Natürlich hatte sie das nicht. Sie war zu gut, zu süß und zu sanftmütig, um einen Groll zu hegen – nicht einmal gegen den Mann, der sie ruiniert hatte.
Wenn Schwester Violet den Kummer jenes schrecklichen Tages hat loslassen können, dann ist es vielleicht für mich auch an der Zeit, das zu tun, dachte Brock, als er auf die wartende Kutsche zuging. Vielleicht war es tatsächlich so weit, das zu tun, worum sein Vater ihn ständig bat – zu heiraten, die Vergangenheit hinter sich zu lassen und eine Familie zu gründen.
Viele Male schon hatte Brock seine überstürzte Entscheidung, um Miss Cynthia Langton anzuhalten, bedauert. Sie war die einzige Tochter und Erbin von Lord Langton. Brock hatte sie gerettet, nachdem sie von Shearne geflohen war, der sie entführt hatte, um an ihr Vermögen zu gelangen, aber Cynthia war es gelungen, ihm zu entkommen, und Brock hatte sie gefunden, als sie die Landstraße entlanggelaufen war. Sie hatte kein Geld gehabt, war krank und geschwächt gewesen, nachdem der Schurke sie betäubt hatte. Sie hatten eine Geschichte erfunden, nach der sie in einen Graben gestürzt war, die Nacht dort hatte verbringen müssen, ehe er sie gefunden hatte. Das stimmte zwar nicht, aber die Geschichte hatte ihren Ruf gerettet, denn wäre bekannt geworden, dass sie die ganze Zeit über in Shearnes Gesellschaft gewesen war, wäre sie ruiniert gewesen. Da er das Mädchen, das er so sehr mochte, im Stich gelassen hatte, hatte Brock aus reiner Höflichkeit um Cynthias Hand angehalten. Es war eine spontane Reaktion gewesen, von seiner Seite ebenso wie von ihrer, und er glaubte, dass sie es ebenso bereute, seinen Antrag angenommen zu haben. Zu jenem Zeitpunkt schien das keine Rolle zu spielen, aber seither verfluchte er sich, weil er so ein Narr gewesen war.

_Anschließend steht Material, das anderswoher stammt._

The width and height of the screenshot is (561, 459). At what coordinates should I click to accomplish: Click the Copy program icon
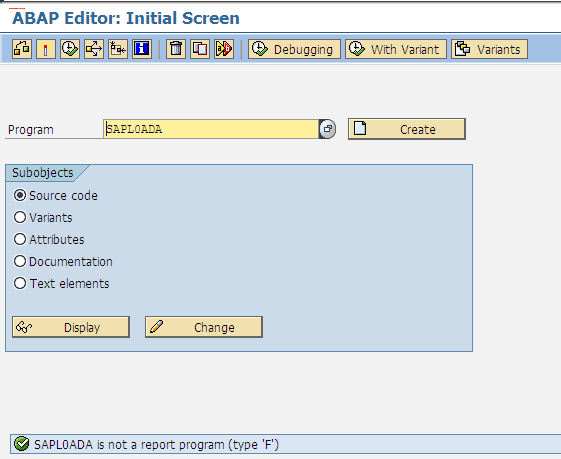coord(200,49)
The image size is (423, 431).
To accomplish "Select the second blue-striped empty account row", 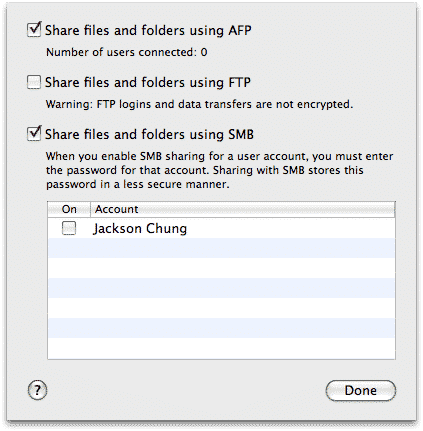I will pos(221,288).
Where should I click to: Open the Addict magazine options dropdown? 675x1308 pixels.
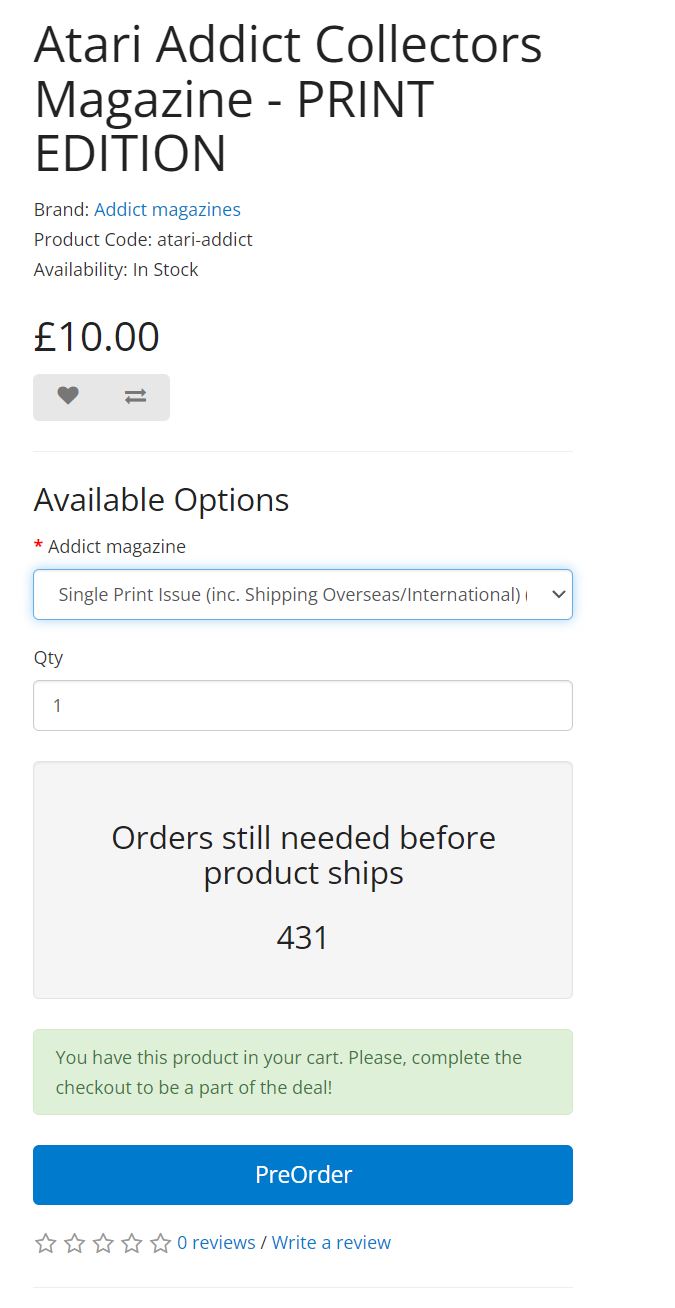point(302,595)
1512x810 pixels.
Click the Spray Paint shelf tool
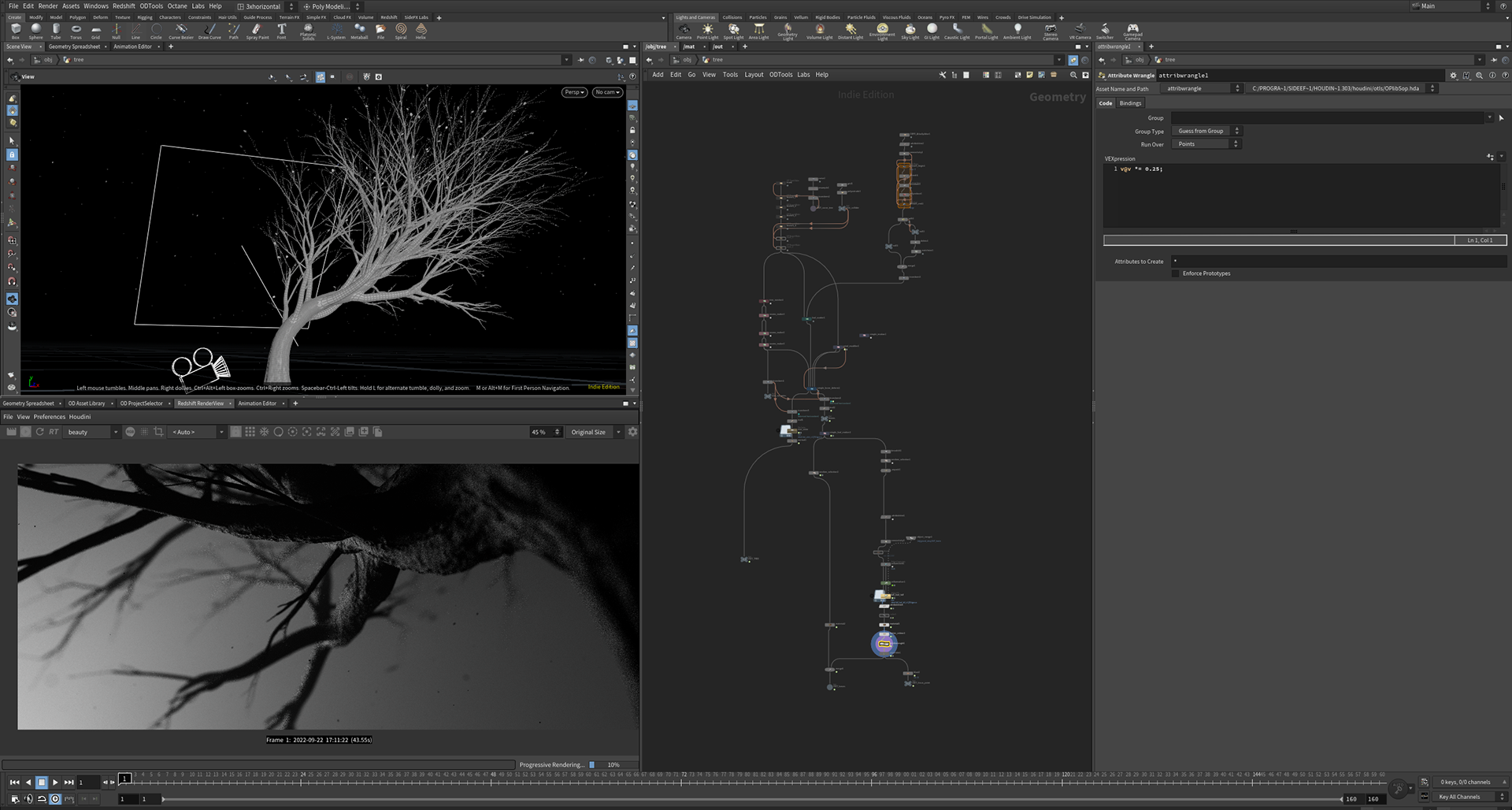[x=257, y=30]
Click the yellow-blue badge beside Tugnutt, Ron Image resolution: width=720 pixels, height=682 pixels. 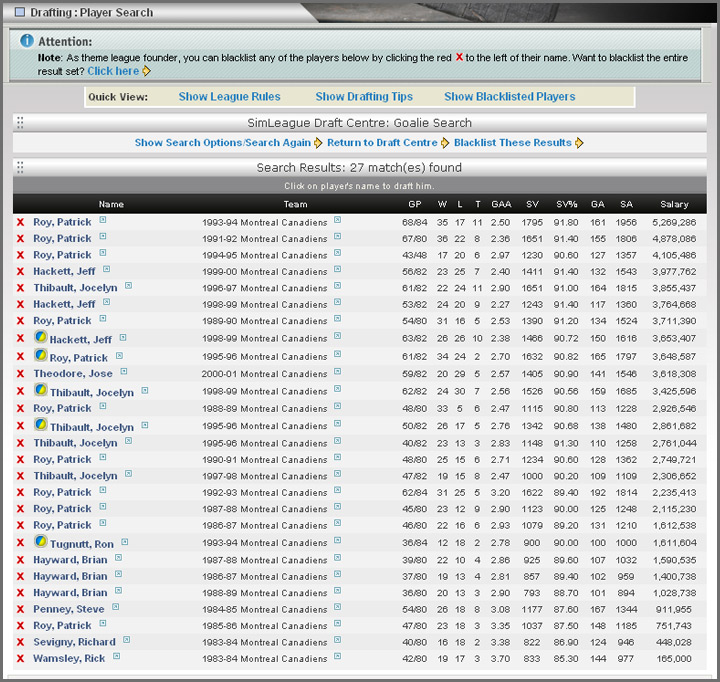pyautogui.click(x=40, y=542)
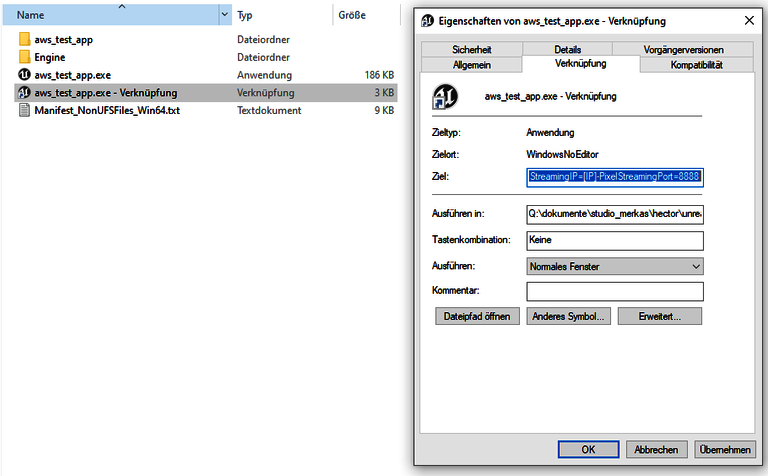Click the aws_test_app.exe application icon
This screenshot has height=476, width=768.
25,75
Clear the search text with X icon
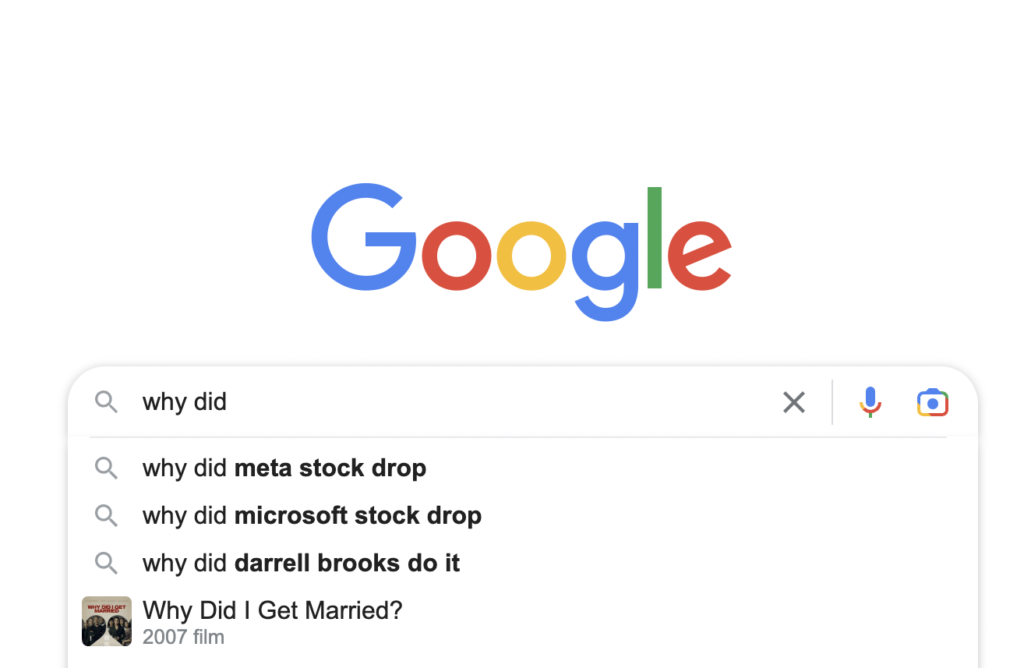1024x668 pixels. (794, 402)
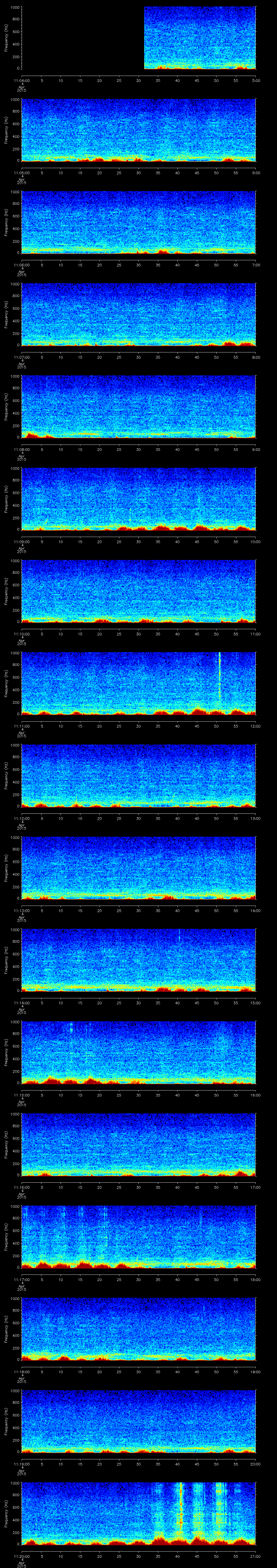Click the 11:13:00 start time label
Viewport: 277px width, 1568px height.
(x=21, y=910)
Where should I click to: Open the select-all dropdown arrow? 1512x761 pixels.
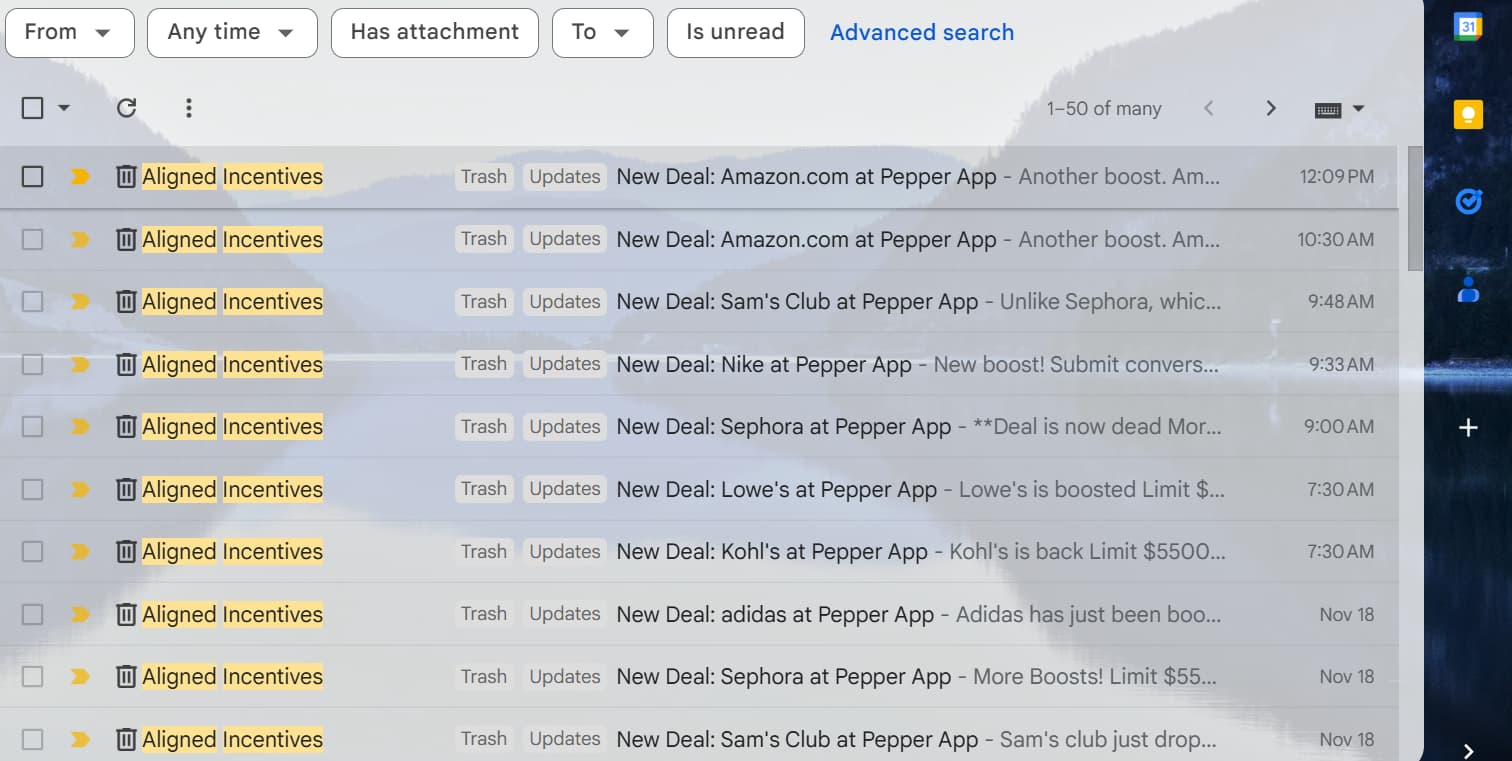pos(64,108)
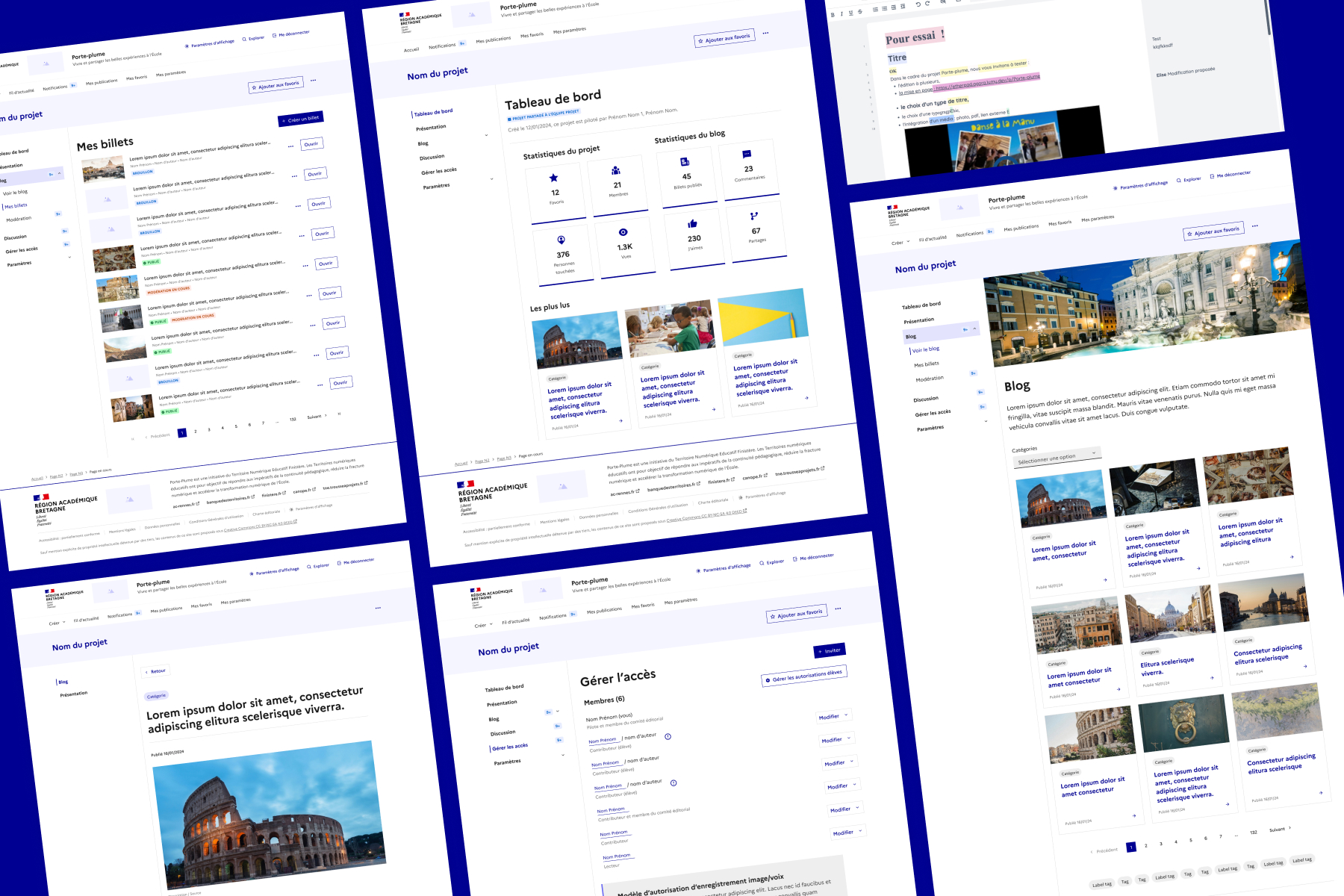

Brock stieg wieder in seinen Wagen und wies seinen Kutscher an, ihn nach London zurückzufahren. Er sah die Überraschung auf dem Gesicht des Mannes, denn gewöhnlich lenkte er den Wagen selbst, aber an diesem besonderen Nachmittag war er dazu nicht in der Stimmung.
Tief in Gedanken, die Augen geschlossen, verbrachte Brock die Zeit mit Grübeln, während sie Meile um Meile zurücklegten. Seine Überlegungen kreisten um sein Problem, aber er fand schließlich eine Lösung. Wenn die Heirat abgesagt wurde, dann musste Cynthia diese Entscheidung treffen. Er konnte – und er würde – sie nicht sitzen lassen. Seit jenem Tag war sie sehr bedrückt, so ganz anders als das strahlende Mädchen, dem in ihrer ersten Saison halb London zu Füßen gelegen hatte. Brock konnte sich nur vorstellen, dass sie unglücklich war, ihre Entscheidung bedauerte, so wie er seine – aber er wusste nicht, wie er eine Auflösung ihrer Verlobung zur Sprache bringen sollte.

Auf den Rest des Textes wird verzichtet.